Last week, the Morrisons board accepted a debt-financed £7bn bid from Clayton, Dubilier & Rice (CD&R), trumping the £6.7bn bid from rival Fortress Investment Group it had previously accepted and CD&R’s earlier £5.5bn bid, which it had rejected.
It is not just the 29.5m sq ft of retail and 10.5m sq ft of manufacturing and distribution space that CD&R is salivating over. Like the Issa brothers, who bought Asda in February, CD&R sees the chain’s petrol stations as the cherry on the top of the real estate cake. The question is: what will happen to Morrisons and its largely freehold portfolio if private equity has its cake and eats it?
Trustees from Morrisons’ pension funds warned this week such a deal could “materially weaken” the security of its pension schemes, which are currently in surplus but could face a shortfall of £800m if they are wound up or the retailer goes bust.
However, the loudest alarm bells are ringing over the potential fate of its undervalued property assets, and little wonder. The whole raison d’être of private equity firms is to strip and strip away, selling and leasing back assets and then getting out, usually just before the operational business has become fatally compromised – but not before racking up a whole heap of debt.
The omens are not good for Morrisons if it does fall into private equity hands, as looks increasingly likely, with Fortress reportedly mulling a further bid. Private equity firms are often described as vultures for good reason, and all too often if the businesses they swoop on are not carcasses already, they are once they’ve finished with them.
Take Debenhams. Most experts agree that the seeds of its downfall were sown when it was bought by Texas Pacific Group, CVC Capital and Merrill Lynch in 2003. As one senior industry source recently reminded me, the trio undermined the future of the business by leasing back all the properties at excessive rents for department stores that “could not sustain a valuation of very large upper trading areas” when, in reality, it was only the ground and maybe the first floor and basement that had any real estate value on the open market.
Hobbled by high rental overheads and the fact that virtually all the working capital had been sucked out of the business, to be replaced by over-leveraged borrowings from the banks, Debenhams swiftly found itself with inadequate capital to finance the necessary modernisation of the business.
What it did have was debt, a lot of it.
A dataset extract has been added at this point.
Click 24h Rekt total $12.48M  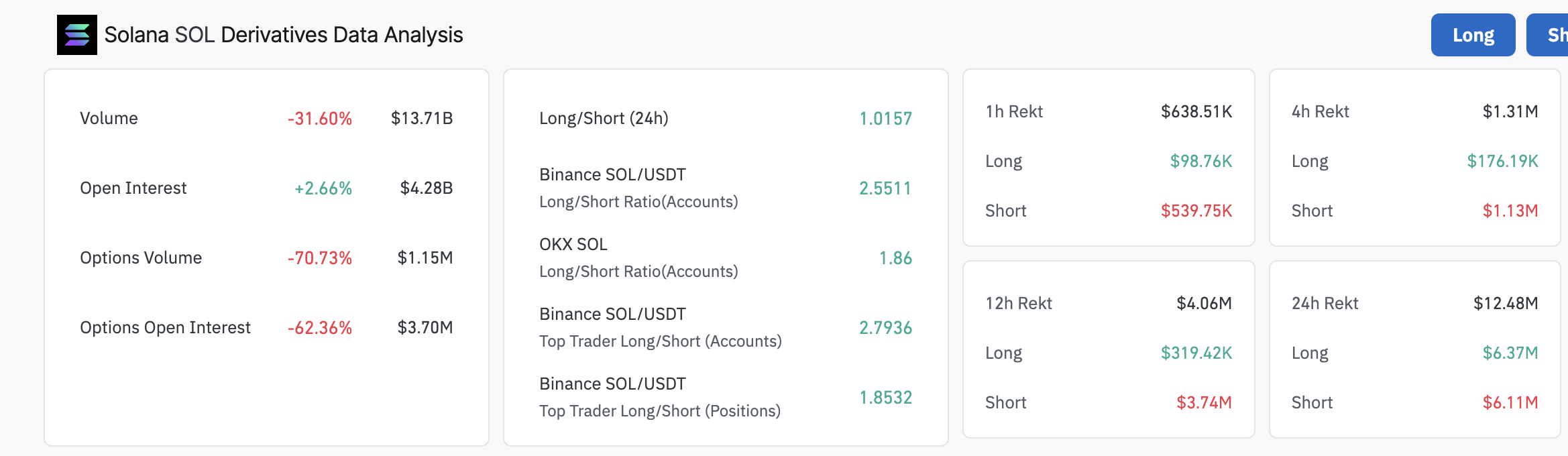pos(1505,303)
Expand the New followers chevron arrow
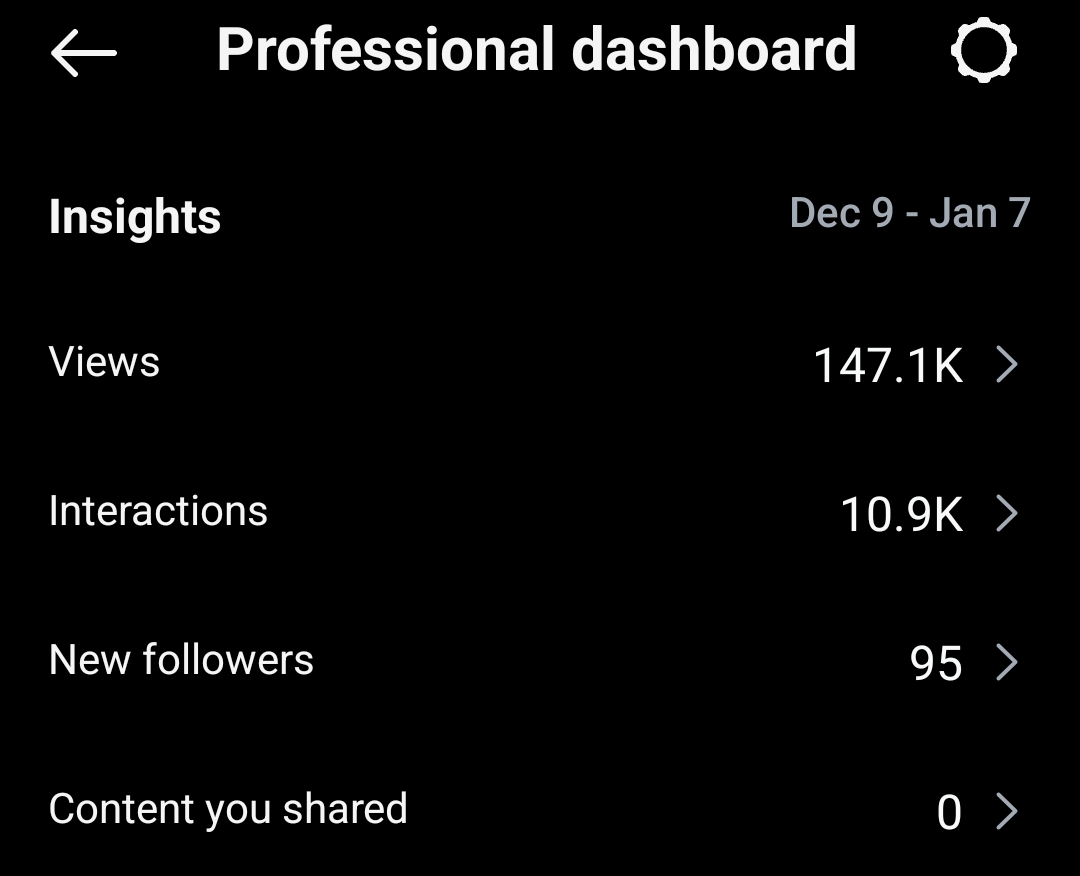The image size is (1080, 876). coord(1007,662)
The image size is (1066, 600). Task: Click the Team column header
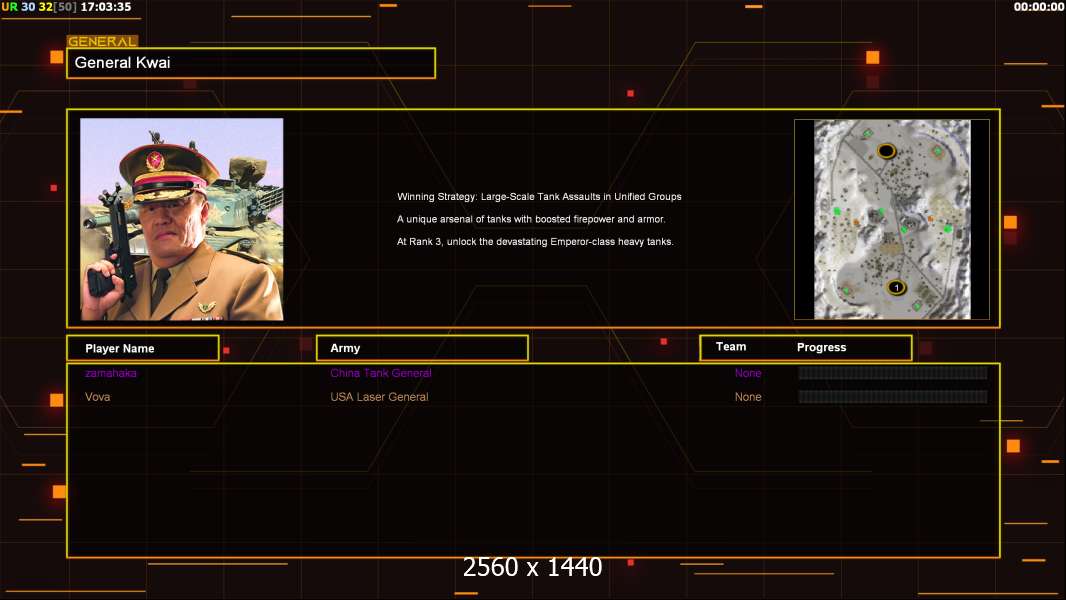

By the time it returned to the stock market in 2006, it owed more than £1bn, compared with just £100m when it was taken private. The writing was already on the wall.
Fifteen years on, the trail of destruction left behind by private equity is littered with the carcasses of once-household names, and not just in the UK. In the US, a host of big private-equity-backed retailers have failed, including Toys ‘R’ Us, Sports Authority and Nine West.
There have also, of course, been success stories – and it should be noted that both CD&R and Fortress promised they would not sell off large chunks of Morrisons’ property empire – but don’t think the same fate can’t befall the UK’s fourth-biggest supermarket chain.